Social Media Case Study with Proctor & Gamble – The Key is Creativity
April 20, 2012
Proctor & Gamble has gotten clever with using social media to entice it’s buying demographic. Their buyers are women between the ages of 25-54 with children at home. This target market spends an average of 484 minutes on Facebook which is 14% more time than Facebook’s typical user.
Where P & G used to rely on TV advertisements to market Iams dog food, Cover Girl cosmetics and Pepto Bismol they are now going to where the consumer is hanging out which is Facebook. Rather than just put up a P & G Facebook page and hope buyers will see them they have cleverly created social media campaigns in unique ways around their brands.
For example they created a Facebook campaign for Secret deodorant called “Mean Stinks” an anti bullying drive aimed at teen girls and created added traffic and sales. The page now has over one million likes and and has created a 5 percent market share jump for the core brand in the 12 months after the campaign.
They cleverly discovered that the words, “Pepto Bismol” showed up on Facebook on Saturday’s and Sundays after their demographic had been out partying the night before. P & G built a Facebook & Twitter campaign promoting the pink remedy as a hangover remedy and a must have before night out celebrations.
Their brand Cover Girl has added celebrity social media by having Ellen DeGeneres and Sofia Vergara promote the brand through their social networks as well. Ellen tweeted, “working on Cover Girl commercial with Sofia Vergara- I can’t understand a word she says” which was sent out to the Twitterverse as well as being a TV ad and a print ad.
The key with social media at this point is to monetize it with clever positioning.
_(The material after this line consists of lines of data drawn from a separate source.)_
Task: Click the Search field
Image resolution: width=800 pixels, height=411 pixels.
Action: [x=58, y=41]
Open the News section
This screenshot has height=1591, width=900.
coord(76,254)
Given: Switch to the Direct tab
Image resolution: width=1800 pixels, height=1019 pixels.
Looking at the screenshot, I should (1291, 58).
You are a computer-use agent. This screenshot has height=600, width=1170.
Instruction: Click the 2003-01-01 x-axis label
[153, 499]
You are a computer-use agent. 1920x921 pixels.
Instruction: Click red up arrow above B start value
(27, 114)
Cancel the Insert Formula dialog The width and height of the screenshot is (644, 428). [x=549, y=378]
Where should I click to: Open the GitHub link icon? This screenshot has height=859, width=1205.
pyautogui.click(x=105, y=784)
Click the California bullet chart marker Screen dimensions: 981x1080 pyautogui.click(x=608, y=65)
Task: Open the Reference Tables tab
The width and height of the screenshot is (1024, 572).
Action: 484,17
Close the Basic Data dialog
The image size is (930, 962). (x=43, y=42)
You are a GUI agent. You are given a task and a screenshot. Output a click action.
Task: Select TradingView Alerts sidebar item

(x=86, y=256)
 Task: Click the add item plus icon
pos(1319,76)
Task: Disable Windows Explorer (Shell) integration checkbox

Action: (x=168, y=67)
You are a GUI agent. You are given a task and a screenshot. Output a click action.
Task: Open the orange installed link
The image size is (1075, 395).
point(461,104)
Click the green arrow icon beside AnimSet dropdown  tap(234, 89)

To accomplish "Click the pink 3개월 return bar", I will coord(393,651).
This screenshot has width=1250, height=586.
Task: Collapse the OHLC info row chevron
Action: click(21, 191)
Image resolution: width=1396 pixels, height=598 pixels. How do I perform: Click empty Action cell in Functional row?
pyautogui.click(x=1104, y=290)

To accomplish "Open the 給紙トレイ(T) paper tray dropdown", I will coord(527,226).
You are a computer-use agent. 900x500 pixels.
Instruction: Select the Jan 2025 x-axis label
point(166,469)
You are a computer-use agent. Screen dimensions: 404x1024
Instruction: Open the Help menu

Social media is not the same medium as print ad or TV it is meant to engage, enroll and create a movement.
If your company is in retail- how can you create a movement around your products? A client of mine who I have worked with as a coach created a movement around her Gratitude cards- she teamed up with a non profit and created a social media campaign around the movement not the cards.
If you company is service focused how can you align your services your demographic? Putting up a Facebook landing page isn’t going to do it- you need to create a clever way to engage visitors, to get them to ‘like’ your page and to carry on conversations around the service.
We really are moving towards community conversations in regards to products and services. Who is in your community and how can you add value for them while increasing business?